No fashion without fire
AMSTERDAM - One man’s trash is another man’s treasure. This saying couldn’t be more appropriate for Kresse Wesling and James Henrit, the folks behind EaKo, a company that creates high-end fashion accessories from reclaimed materials, including old fire hoses.
Founded in the UK in 2007, EaKo is the latest in a line of businesses set up by serial greenpreneur Wesling. Following Bio-Supplies and Babaloo, which make environmentally friendly packaging and mother and baby products respectively, her most recent initiative takes landfill-bound, ‘redundant’ materials and transforms them into bags, belts, wallets, wash bags and other lifestyle products.
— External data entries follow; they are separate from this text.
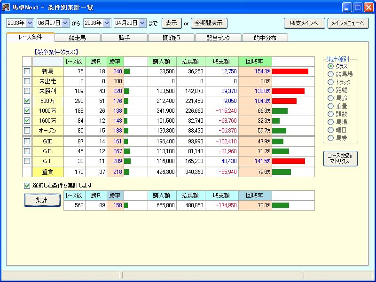The height and width of the screenshot is (282, 376).
Task: Click the メインメニューへ button
Action: [348, 23]
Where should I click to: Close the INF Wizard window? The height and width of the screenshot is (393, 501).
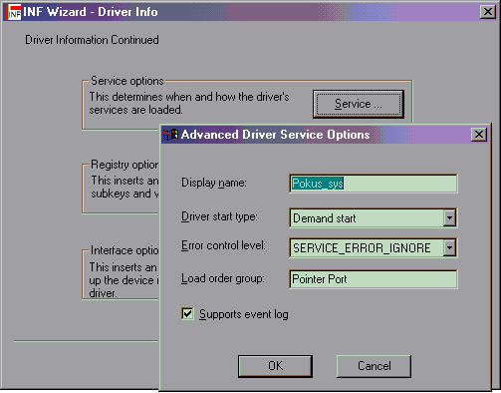488,12
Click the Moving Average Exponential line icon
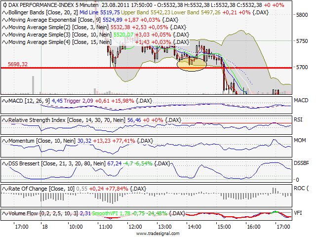Screen dimensions: 316x237 point(5,20)
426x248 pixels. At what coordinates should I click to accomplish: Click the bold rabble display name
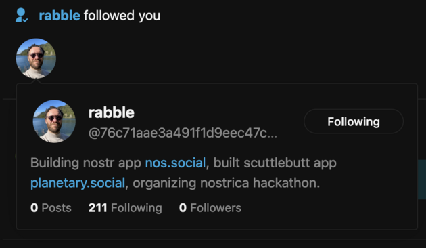(112, 112)
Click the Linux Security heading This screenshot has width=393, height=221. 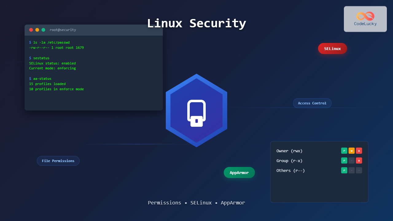click(x=197, y=23)
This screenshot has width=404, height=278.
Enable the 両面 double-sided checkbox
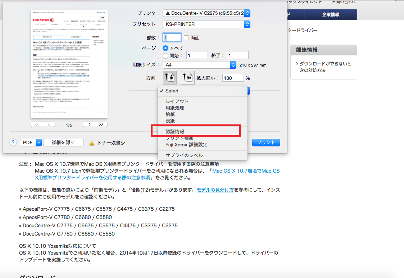tap(186, 38)
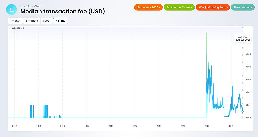
Task: Click the Median transaction fee heading
Action: pos(62,11)
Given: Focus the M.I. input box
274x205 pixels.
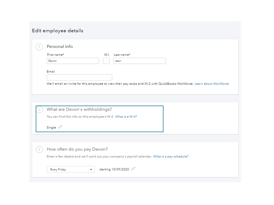Looking at the screenshot, I should (x=106, y=61).
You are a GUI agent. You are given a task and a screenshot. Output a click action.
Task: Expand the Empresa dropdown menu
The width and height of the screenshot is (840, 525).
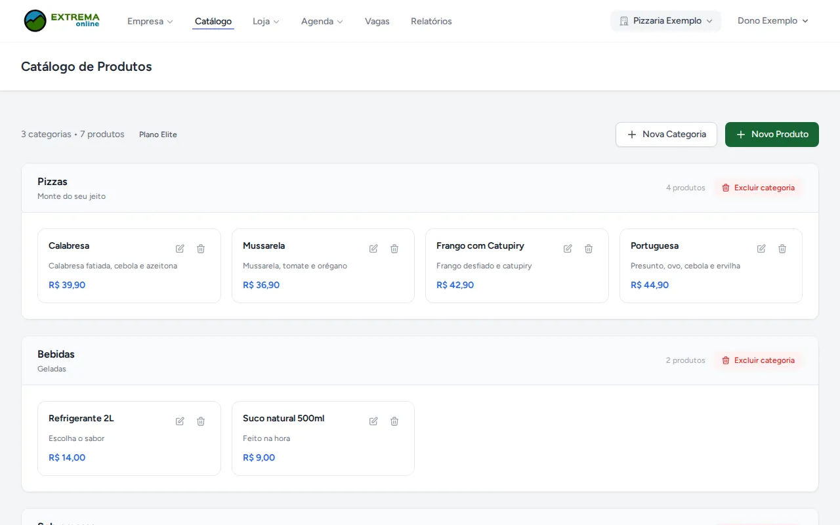coord(150,21)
The main component of the products is decommissioned fire hoses – the hoses also lend their name to the line - which are gathered from fire brigades across the UK. But the company’s love of recycling doesn’t stop there. Scrap sail cloth and waste parachute silk find their way into the lining of bags and wallets, the stitching comes from old jute coffee sacks, while shoe boxes and fruit crates are repurposed for packaging.
The fire hose line has been available in the Benelux since May 2009 through a distribution company of the same name. Caspar Wijers, who founded and directs Firehose Benelux with Jasper Henderson, sells the products through a webshop and 10 high-street outlets in the Netherlands.
In addition to growing sales of existing products, the pair is already working on their own line of children’s belts and bags as well as a sofa and chair, all made from old Dutch fire hoses.
“We eventually want to be a distribution and production company for different kinds of materials,” says Wijers. “So we’re also talking to…a company that makes conveyor belts. They have a lot of left-over materials, ranging from rubber to really nice plastic stuff.”
Firehose is still in its start-up phase and the directors currently work on the venture part time, but say they hope to become part of a larger – and fashionable - sustainability movement. “I don’t think sustainability per se is interesting,” says Wijers. “It also has to be nice to look at.”